Source records:
■ ■ ■ ■ ■ ■ ■
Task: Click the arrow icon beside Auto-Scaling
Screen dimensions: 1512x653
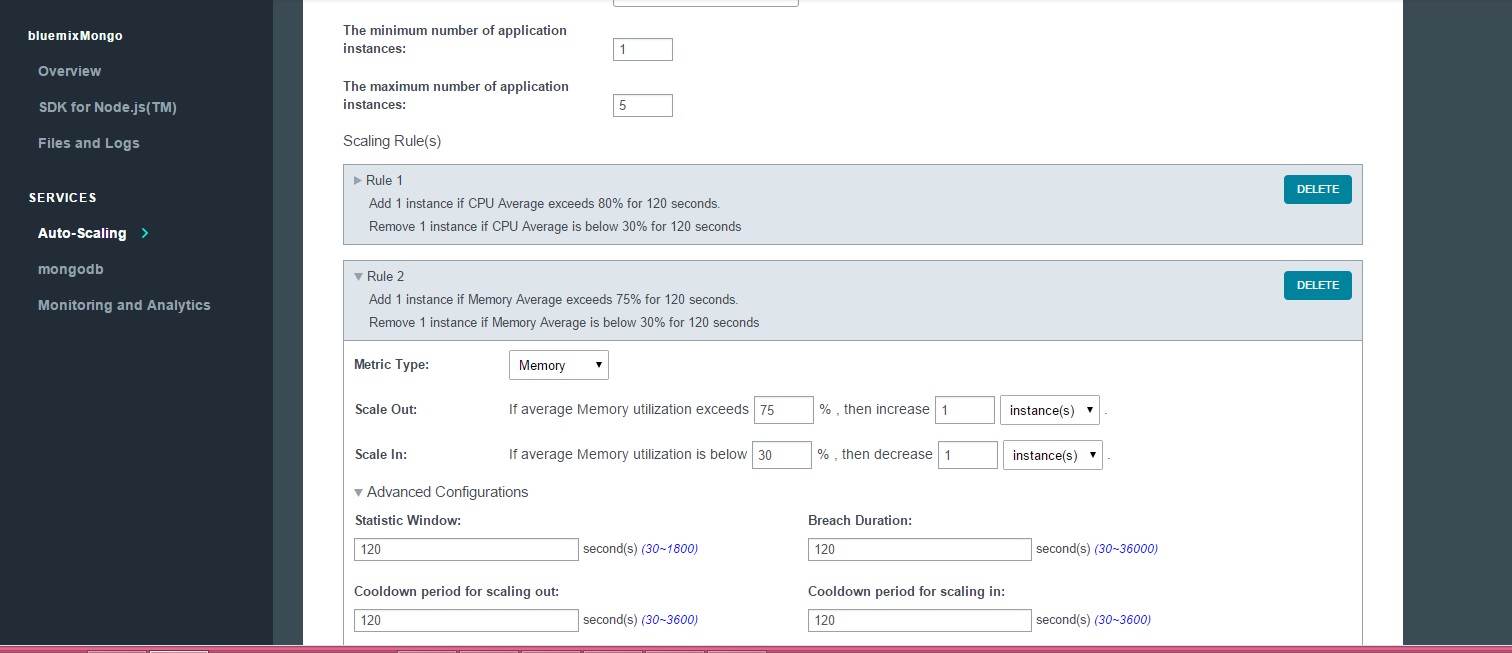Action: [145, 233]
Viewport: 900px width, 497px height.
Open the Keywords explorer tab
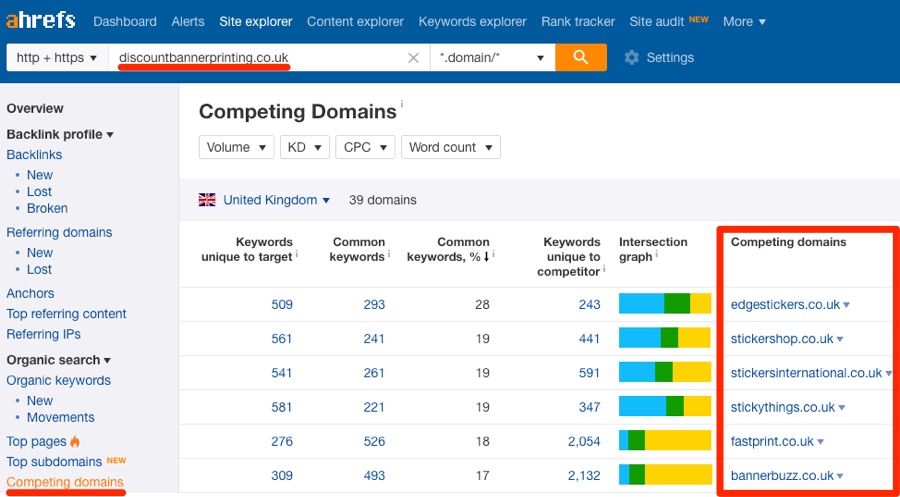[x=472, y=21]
■ ■ ■ ■ ■ ■ ■
WHAT IS EXPECTED:
The records above are to be repeated exactly, with every picture removed from the copy.

EXPECTED ANSWER:
Task: Click the arrow icon beside Auto-Scaling
Screen dimensions: 1512x653
Action: [145, 233]
Viewport: 900px width, 497px height.
Open the Keywords explorer tab
[x=472, y=21]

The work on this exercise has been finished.